Las partículas tóxicas una vez inhaladas pueden viajar directamente al cerebro, sugiere un estudio.

La contaminación del aire no solo afecta la salud de los pulmones y el corazón. Investigaciones recientes han encontrado que las partículas finas también pueden causar daño al cerebro, y los científicos creen que finalmente han descubierto cómo.

En modelos de ratones, parece que las partículas ultrafinas en el aire pueden ingresar a los pulmones, filtrarse en el torrente sanguíneo y finalmente invadir el cerebro.

Una vez que las toxinas están presentes en el tejido neurológico, son mucho más difíciles de eliminar para el sistema inmunitario. De hecho, los autores descubrieron que las partículas en el aire se retenían en el cerebro durante más tiempo que en cualquier otro órgano del cuerpo del ratón.

Todavía no está claro si existen las mismas vías en los humanos, pero los hallazgos sugieren que si las partículas son lo suficientemente pequeñas, pueden atravesar la barrera hematoencefálica, un punto de control que generalmente impide que los solutos peligrosos y otros componentes dañinos en la sangre lleguen al centro. sistema nervioso.

Una barrera hematoencefálica con fugas se ha relacionado anteriormente con daño cognitivo , pero el estudio actual es uno de los primeros en mostrar que los contaminantes del aire se filtran a escondidas por la patrulla fronteriza del cerebro. 

Anteriormente, los científicos pensaban que las partículas finas no podían atravesar la barrera hematoencefálica. En cambio, se pensó que las partículas llegaban al cerebro a través de la nariz o las células nerviosas del intestino , que están directamente conectadas con el sistema nervioso central.

«Este trabajo arroja nueva luz sobre el vínculo entre la inhalación de partículas y cómo se mueven posteriormente por el cuerpo», explica la nanocientífica ambiental Iseult Lynch de la Universidad de Birmingham en el Reino Unido.

Hoy en día, se sabe mucho más sobre cómo la contaminación del aire afecta el sistema cardiovascular que el sistema nervioso central.
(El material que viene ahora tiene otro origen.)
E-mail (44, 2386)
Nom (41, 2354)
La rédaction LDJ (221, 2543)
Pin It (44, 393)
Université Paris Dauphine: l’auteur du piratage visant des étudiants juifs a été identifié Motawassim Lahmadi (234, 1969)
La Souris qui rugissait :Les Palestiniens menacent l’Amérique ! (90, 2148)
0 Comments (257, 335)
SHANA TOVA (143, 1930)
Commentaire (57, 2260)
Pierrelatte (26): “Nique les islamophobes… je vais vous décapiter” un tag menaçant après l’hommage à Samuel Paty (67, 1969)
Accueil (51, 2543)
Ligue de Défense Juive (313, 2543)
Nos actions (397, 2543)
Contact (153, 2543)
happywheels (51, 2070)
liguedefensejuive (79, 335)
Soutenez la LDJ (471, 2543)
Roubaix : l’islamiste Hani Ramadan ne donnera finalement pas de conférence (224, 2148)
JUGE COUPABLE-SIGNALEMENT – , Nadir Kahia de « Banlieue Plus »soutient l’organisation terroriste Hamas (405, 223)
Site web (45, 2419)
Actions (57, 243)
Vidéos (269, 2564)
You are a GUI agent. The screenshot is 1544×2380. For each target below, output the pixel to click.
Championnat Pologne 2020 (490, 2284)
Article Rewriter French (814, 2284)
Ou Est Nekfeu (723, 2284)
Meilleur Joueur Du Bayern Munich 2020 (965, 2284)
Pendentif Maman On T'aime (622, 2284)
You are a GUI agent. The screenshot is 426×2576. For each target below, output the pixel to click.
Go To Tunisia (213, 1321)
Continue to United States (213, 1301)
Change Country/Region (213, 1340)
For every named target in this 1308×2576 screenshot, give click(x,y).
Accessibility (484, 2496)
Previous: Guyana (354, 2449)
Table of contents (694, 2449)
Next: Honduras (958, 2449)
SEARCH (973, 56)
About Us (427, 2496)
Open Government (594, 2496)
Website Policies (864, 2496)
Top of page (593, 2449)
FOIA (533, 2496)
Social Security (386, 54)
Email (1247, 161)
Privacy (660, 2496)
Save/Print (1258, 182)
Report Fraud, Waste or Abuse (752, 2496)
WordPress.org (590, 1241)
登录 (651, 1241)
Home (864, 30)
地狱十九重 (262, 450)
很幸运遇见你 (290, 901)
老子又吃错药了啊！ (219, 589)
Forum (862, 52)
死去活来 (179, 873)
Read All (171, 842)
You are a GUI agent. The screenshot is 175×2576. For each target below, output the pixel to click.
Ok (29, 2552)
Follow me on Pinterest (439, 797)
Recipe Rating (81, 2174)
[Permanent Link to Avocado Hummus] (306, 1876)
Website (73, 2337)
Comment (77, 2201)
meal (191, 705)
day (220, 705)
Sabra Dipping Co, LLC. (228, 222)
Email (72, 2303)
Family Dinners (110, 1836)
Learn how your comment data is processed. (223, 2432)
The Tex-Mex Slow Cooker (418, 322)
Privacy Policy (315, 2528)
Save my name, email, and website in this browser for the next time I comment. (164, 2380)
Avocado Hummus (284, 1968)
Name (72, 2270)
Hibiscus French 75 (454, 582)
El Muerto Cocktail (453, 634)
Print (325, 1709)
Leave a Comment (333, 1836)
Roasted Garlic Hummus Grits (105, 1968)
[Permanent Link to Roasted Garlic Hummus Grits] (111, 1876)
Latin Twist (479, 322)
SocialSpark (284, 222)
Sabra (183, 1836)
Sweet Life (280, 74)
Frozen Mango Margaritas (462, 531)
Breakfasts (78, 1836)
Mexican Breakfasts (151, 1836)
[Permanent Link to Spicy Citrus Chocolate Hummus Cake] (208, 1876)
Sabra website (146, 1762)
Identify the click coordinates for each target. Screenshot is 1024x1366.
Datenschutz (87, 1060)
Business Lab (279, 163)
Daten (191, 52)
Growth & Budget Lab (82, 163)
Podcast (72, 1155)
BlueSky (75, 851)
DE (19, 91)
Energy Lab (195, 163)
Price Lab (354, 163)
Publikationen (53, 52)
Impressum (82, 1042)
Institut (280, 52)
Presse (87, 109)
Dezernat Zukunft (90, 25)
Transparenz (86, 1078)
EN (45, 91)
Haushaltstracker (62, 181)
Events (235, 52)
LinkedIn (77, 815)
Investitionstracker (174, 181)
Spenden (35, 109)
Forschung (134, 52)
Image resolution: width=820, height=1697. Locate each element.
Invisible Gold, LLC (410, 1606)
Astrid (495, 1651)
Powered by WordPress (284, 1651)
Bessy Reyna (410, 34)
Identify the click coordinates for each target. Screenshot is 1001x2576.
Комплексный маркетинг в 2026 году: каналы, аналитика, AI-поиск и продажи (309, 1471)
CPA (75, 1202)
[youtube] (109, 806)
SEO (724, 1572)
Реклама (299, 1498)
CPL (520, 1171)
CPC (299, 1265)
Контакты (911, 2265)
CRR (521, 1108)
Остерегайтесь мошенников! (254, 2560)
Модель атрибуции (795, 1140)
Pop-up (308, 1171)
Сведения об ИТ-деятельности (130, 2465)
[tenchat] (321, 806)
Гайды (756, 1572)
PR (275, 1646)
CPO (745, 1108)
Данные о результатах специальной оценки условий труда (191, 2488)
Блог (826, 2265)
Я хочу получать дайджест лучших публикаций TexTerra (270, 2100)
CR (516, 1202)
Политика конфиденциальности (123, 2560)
Sin embargo, en los últimos años, la exposición crónica a la contaminación del aire en las principales ciudades se ha relacionado con la neuroinflamación y el deterioro cognitivo , incluso en los jóvenes. Parte del daño se parece inquietantemente a la enfermedad de Alzheimer , que también está relacionada con una barrera hematoencefálica con fugas.

Al analizar el líquido cefalorraquídeo de 25 personas expuestas a la contaminación atmosférica crónica, los investigadores encontraron evidencia (en aproximadamente un tercio del grupo) de partículas que son contaminantes peligrosos del aire, como hierro, calcio, malayaita (CaSnSiO 5 ) y dióxido de titanio anatasa. .

Los hallazgos sugieren que el aire tóxico está invadiendo de alguna manera el líquido que baña nuestros cerebros.

Para probar esta idea aún más, los investigadores recurrieron a los ratones.

Cuando las partículas de carbón negro y las partículas de dióxido de titanio se inyectaron directamente en los pulmones, sin pasar por la nariz por completo, los autores encontraron que las toxinas invadieron el cerebro del ratón a través de la sangre circulante.

«Sorprendentemente», señalan los autores , «la estructura [de la barrera hematoencefálica] se dañó», y esto permitió una fuga aproximadamente un 20 por ciento mayor. En varios cortes de tejido cerebral de ratón, se encontraron partículas tóxicas dentro y fuera de los vasos sanguíneos cerca de la barrera hematoencefálica, lo que respalda aún más el colapso de la seguridad.

En una placa de Petri, los autores también mostraron la translocación directa de partículas ultrafinas a través de las células que forman la barrera hematoencefálica.

Mientras tanto, los ratones que no estuvieron expuestos a los contaminantes del aire no mostraron evidencia de las toxinas en su tejido cerebral.

En aquellos que estuvieron expuestos, los autores notaron una disminución exponencial en los contaminantes del aire de todos los órganos del cuerpo del ratón después de aproximadamente un día, pero el cerebro fue más lento para excretar las toxinas.

«Estos hallazgos, por lo tanto, ofrecen una línea de evidencia para probar los riesgos de la contaminación por partículas para el [sistema nervioso central] y para dilucidar la ruta de exposición de las partículas exógenas desde la inhalación hasta el cerebro», escriben los autores .

«Sin embargo, se necesita una prueba más directa de la exposición y las vías de transporte de las partículas finas ambientales por inhalación a través del torrente sanguíneo y el daño de la [barrera hematoencefálica] al cerebro, lo que justifica una investigación más detallada, incluidos los estudios epidemiológicos, en el futuro».